Hi,
Hope the reply doesn't confuse threaded readers, I only get the Digest.
Message: 2
Date: Wed, 13 May 2020 18:00:39 +1000
From: Russell Coker <russell@coker.com.au>
To: luv-main@luv.asn.au
Subject: server stats collection
Message-ID: <14453232.tgyrW5GtJc@liv>
Content-Type: text/plain; charset="us-ascii"
https://www.datadoghq.com/
I want to do something like what DataDog does, but with free software. The
aim is to address the LUV server load average issue as well as other similar
things. Below is a bunch of links to things I'm considering. I welcome
comments about any of the below or general comments about the issue that don't
reference the below stuff. So if you have some experience to report and don't
want to bother reading the below then please let me know.
<snip>
In $LIFE-1 we used to use Ganglia for this type of monitoring on our HPC cluster (CentOS). You can install the monitor daemon on your nodes/VM's etc and it creates a series of graphs, usually with load-1 as the topmost level for all monitored machines.
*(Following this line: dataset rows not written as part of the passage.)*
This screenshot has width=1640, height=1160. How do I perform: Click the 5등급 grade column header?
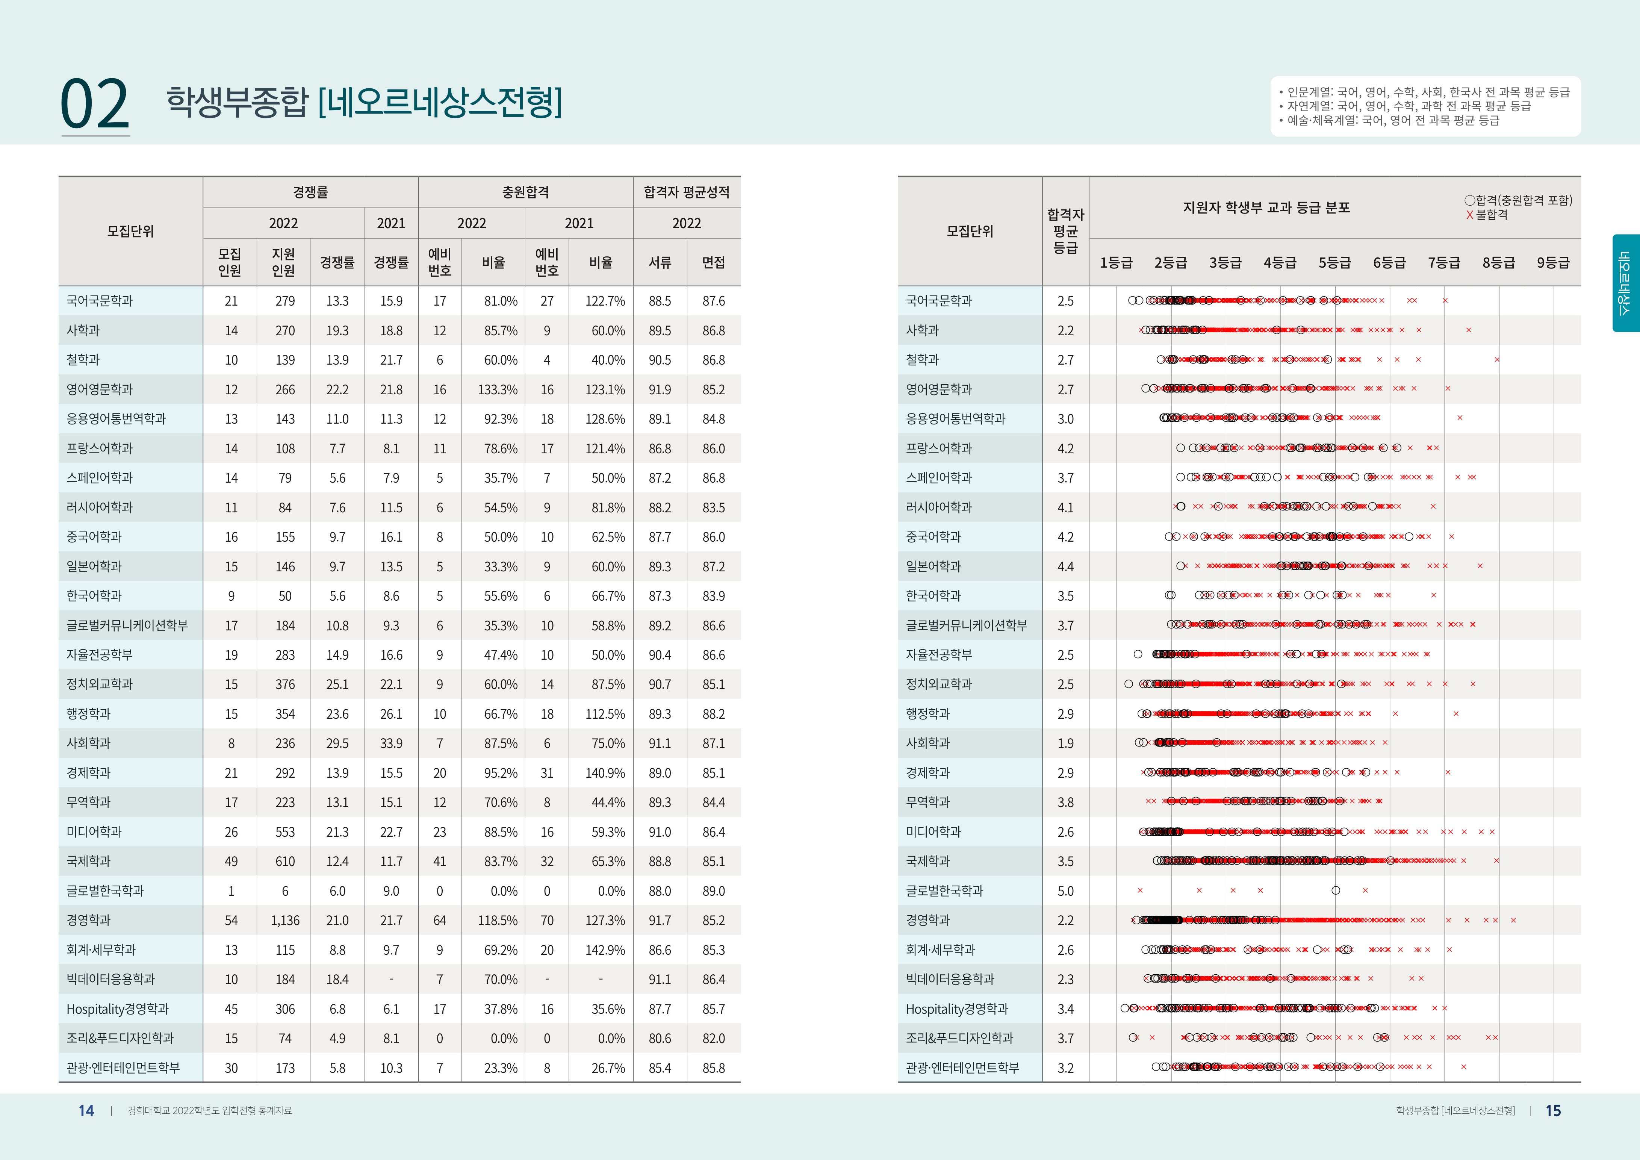point(1334,262)
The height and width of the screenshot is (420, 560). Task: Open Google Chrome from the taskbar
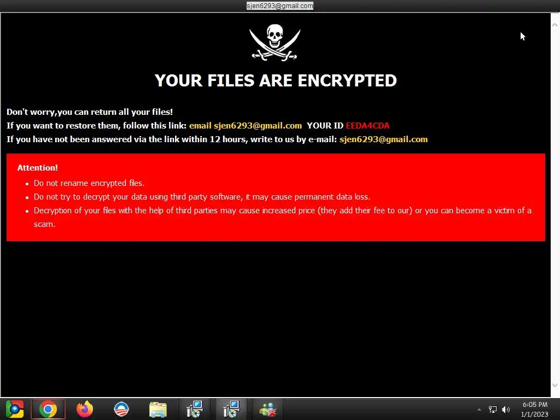coord(48,409)
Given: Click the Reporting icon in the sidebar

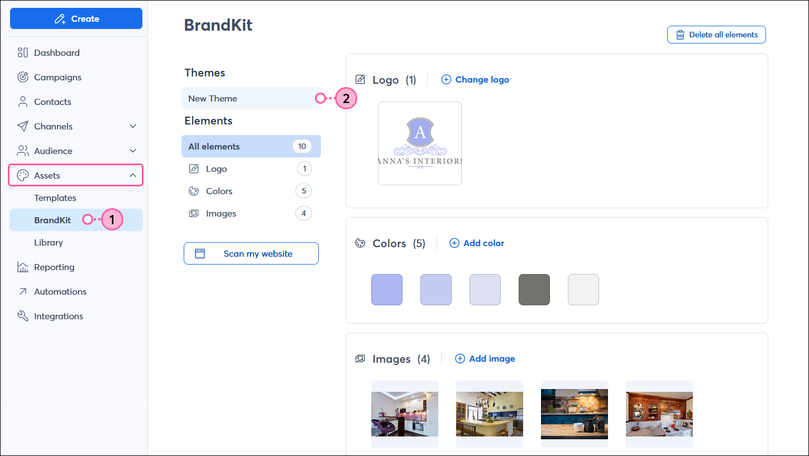Looking at the screenshot, I should [22, 267].
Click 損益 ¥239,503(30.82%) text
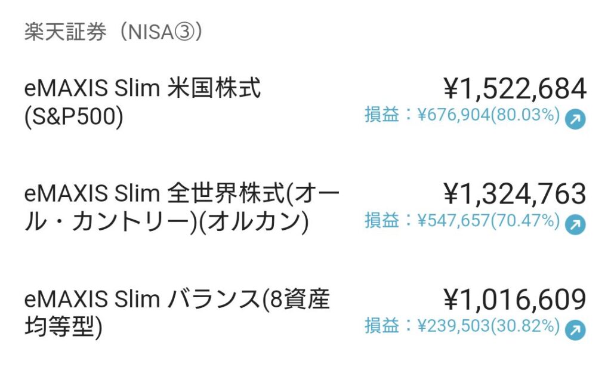Viewport: 611px width, 373px height. tap(462, 326)
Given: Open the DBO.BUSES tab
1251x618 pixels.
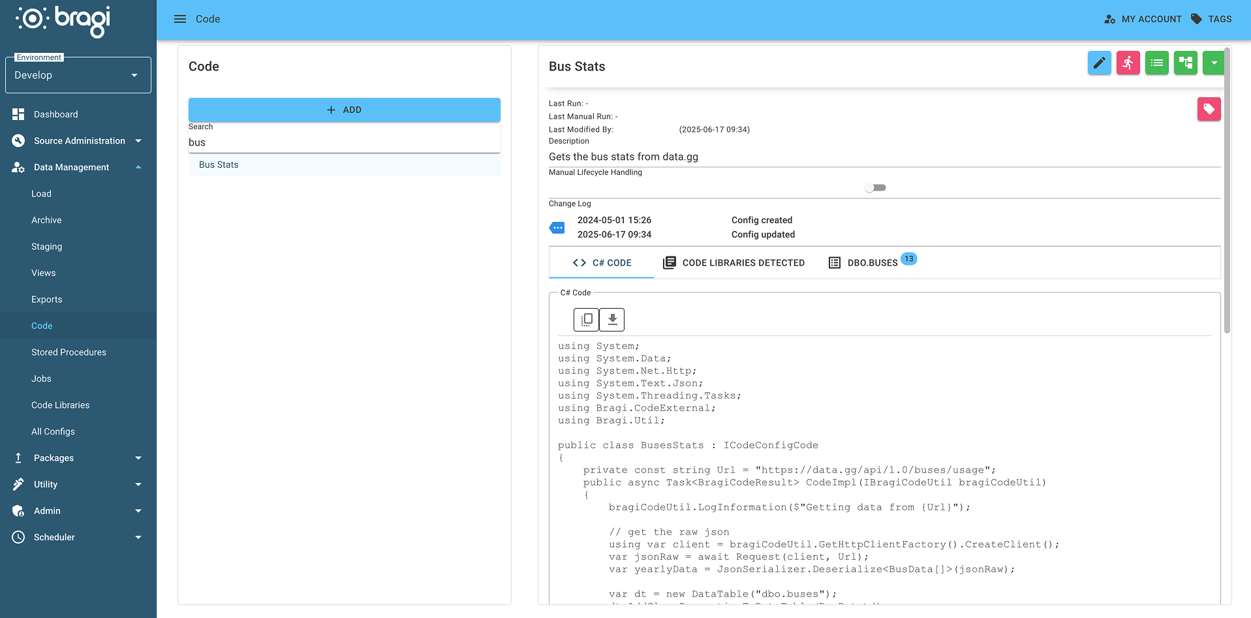Looking at the screenshot, I should (x=873, y=262).
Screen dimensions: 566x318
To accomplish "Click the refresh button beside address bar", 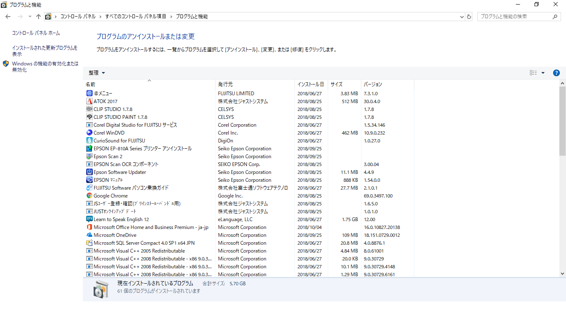I will coord(469,17).
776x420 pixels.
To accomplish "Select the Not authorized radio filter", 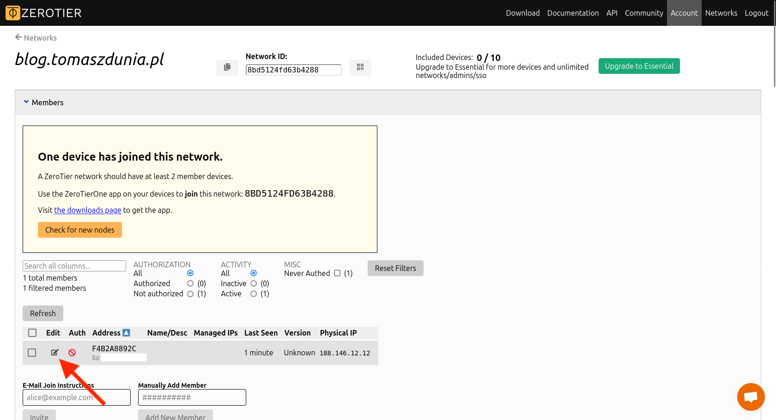I will (190, 294).
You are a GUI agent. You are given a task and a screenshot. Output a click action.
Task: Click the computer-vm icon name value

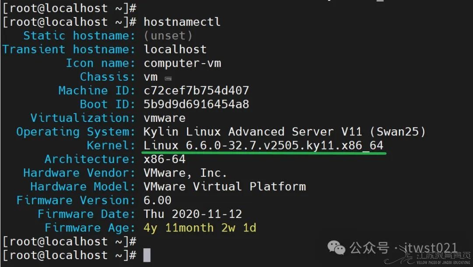182,63
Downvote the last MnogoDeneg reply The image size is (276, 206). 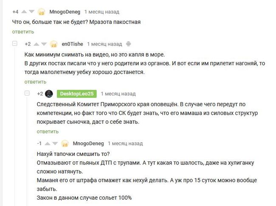coord(55,144)
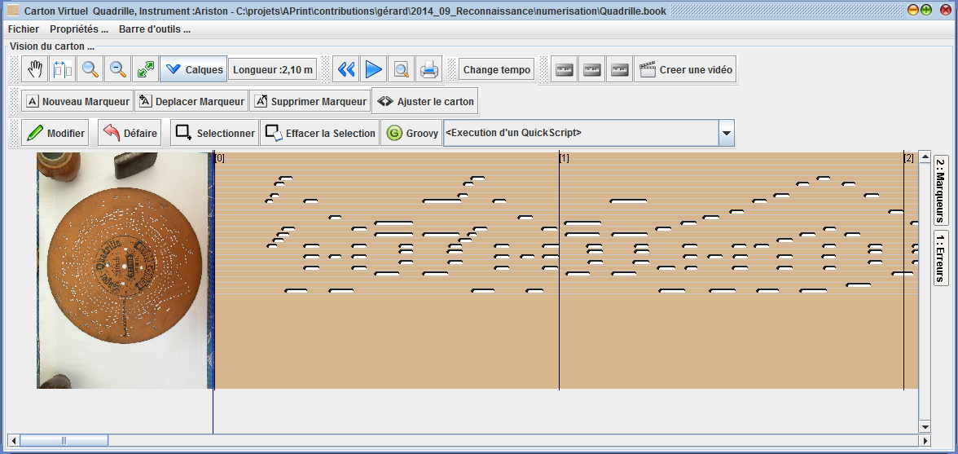Toggle the Modifier edit mode
Viewport: 958px width, 454px height.
click(x=56, y=133)
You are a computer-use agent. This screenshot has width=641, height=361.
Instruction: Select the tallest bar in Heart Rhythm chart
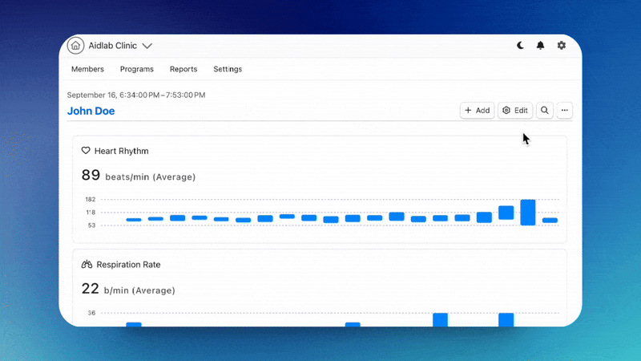[x=528, y=212]
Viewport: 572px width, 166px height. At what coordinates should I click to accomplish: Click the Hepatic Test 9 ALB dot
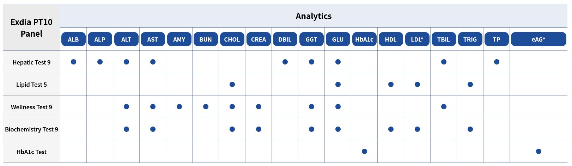click(x=73, y=62)
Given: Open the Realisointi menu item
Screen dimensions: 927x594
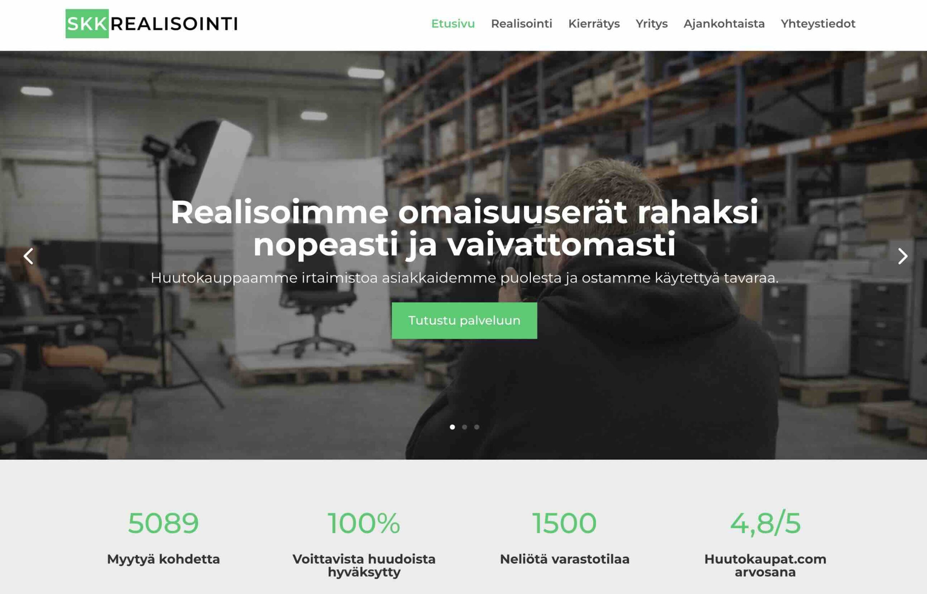Looking at the screenshot, I should pyautogui.click(x=521, y=24).
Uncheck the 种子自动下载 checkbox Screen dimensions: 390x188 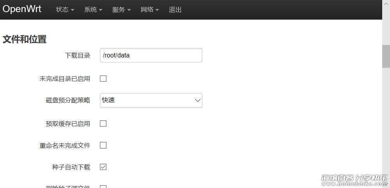[x=103, y=167]
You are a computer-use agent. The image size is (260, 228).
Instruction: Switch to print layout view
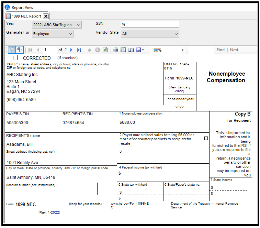pyautogui.click(x=123, y=50)
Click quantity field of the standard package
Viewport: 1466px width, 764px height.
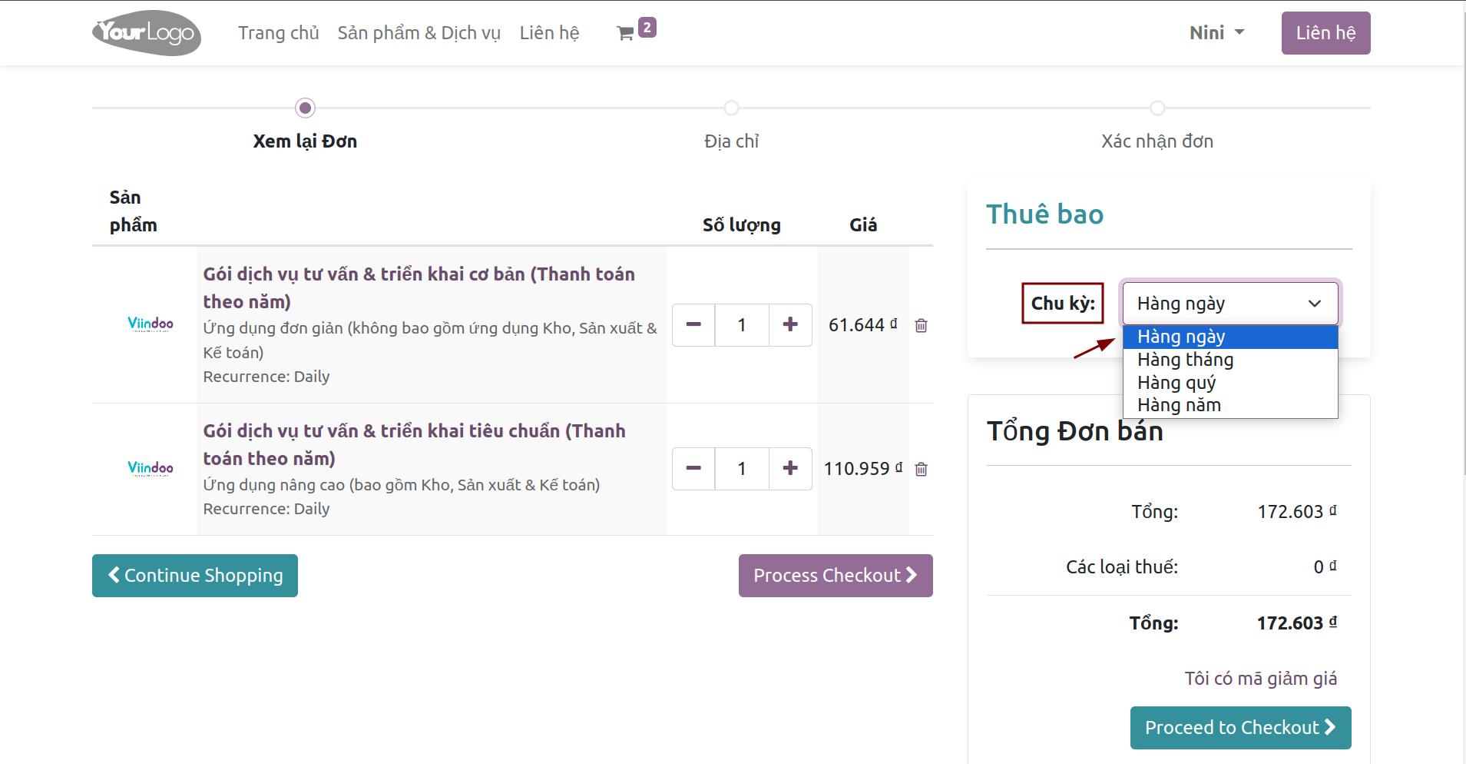pos(742,469)
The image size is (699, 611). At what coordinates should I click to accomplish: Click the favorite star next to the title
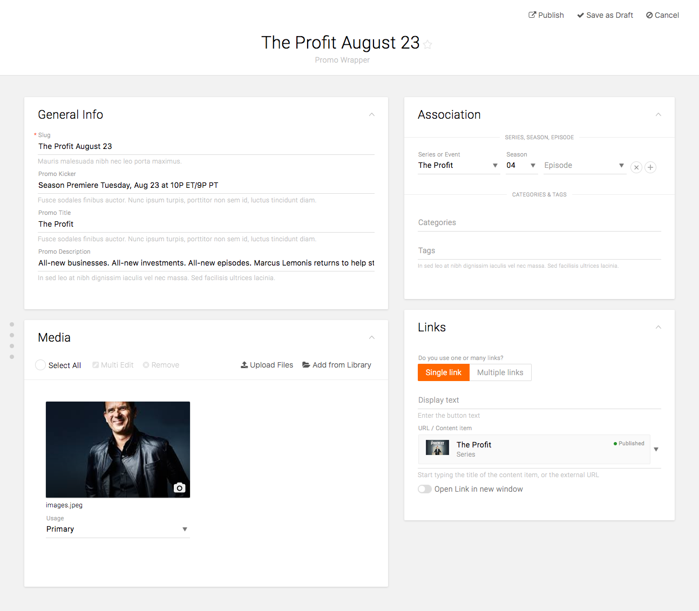[x=427, y=44]
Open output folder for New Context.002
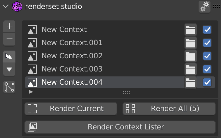This screenshot has height=138, width=221. [x=191, y=56]
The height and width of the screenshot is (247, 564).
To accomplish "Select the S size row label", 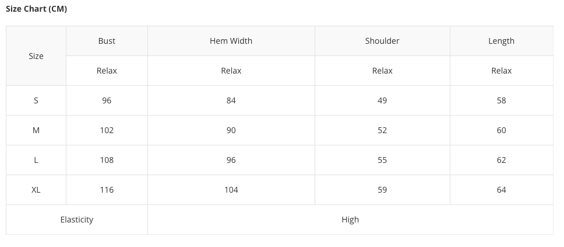I will click(36, 100).
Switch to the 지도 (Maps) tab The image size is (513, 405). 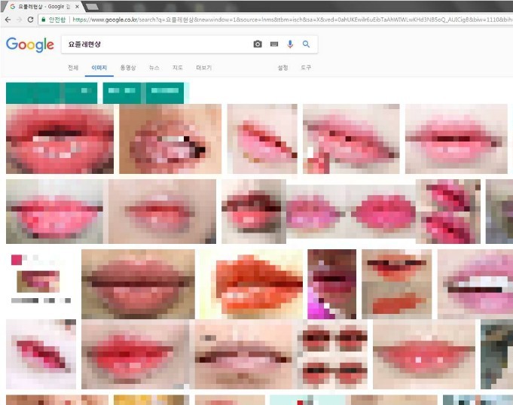pos(178,68)
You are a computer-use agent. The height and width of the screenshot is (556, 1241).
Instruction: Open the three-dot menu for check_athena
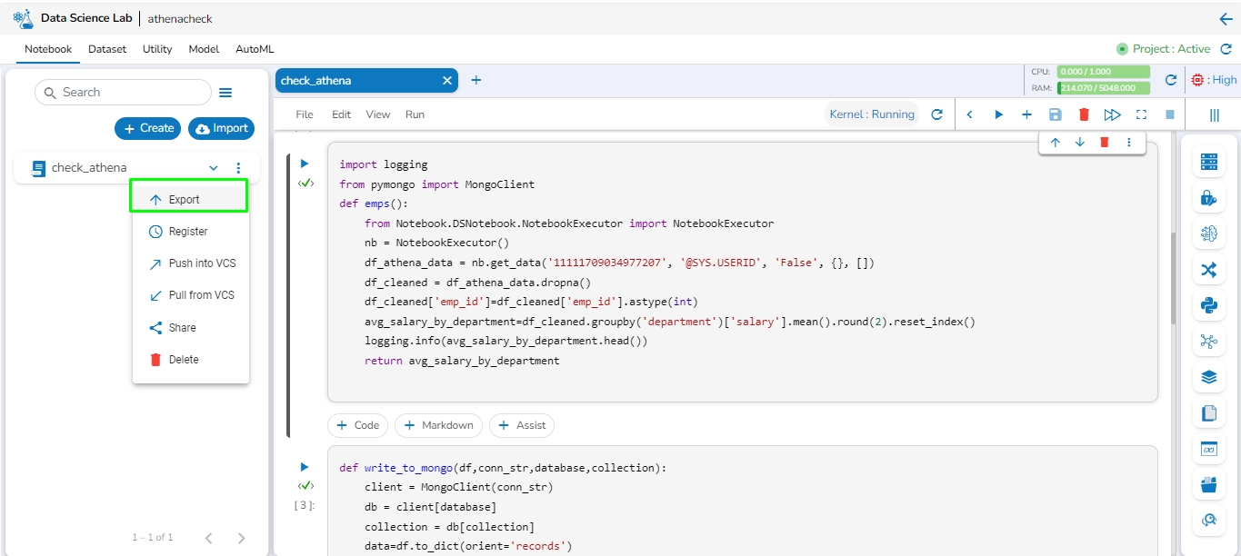(238, 168)
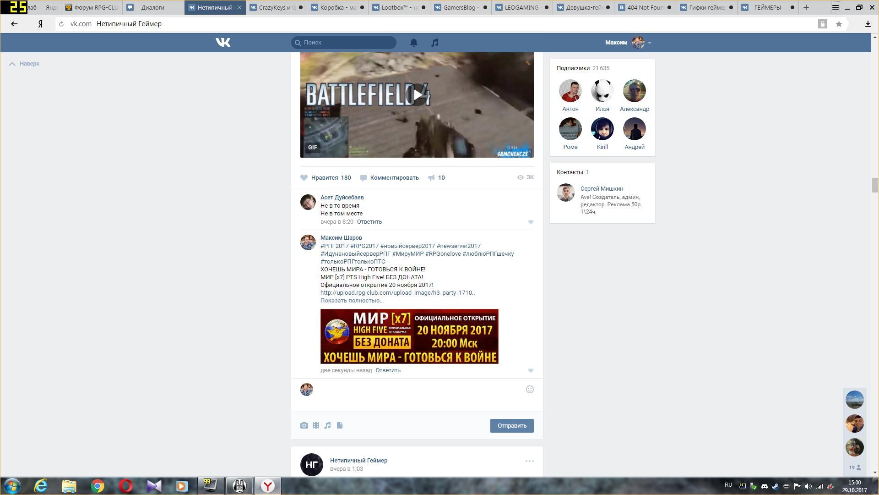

You can then drill down to each node and see more detail and other metrics. It monitors a bunch of stuff out of the box and is fairly extensible if you want metrics that aren't among the defaults. Uses RRDTool to store and create the graphs.
The first few of the links you included looked like slightly more modern variations.
May or may not be useful for this, but worth mentioning.
--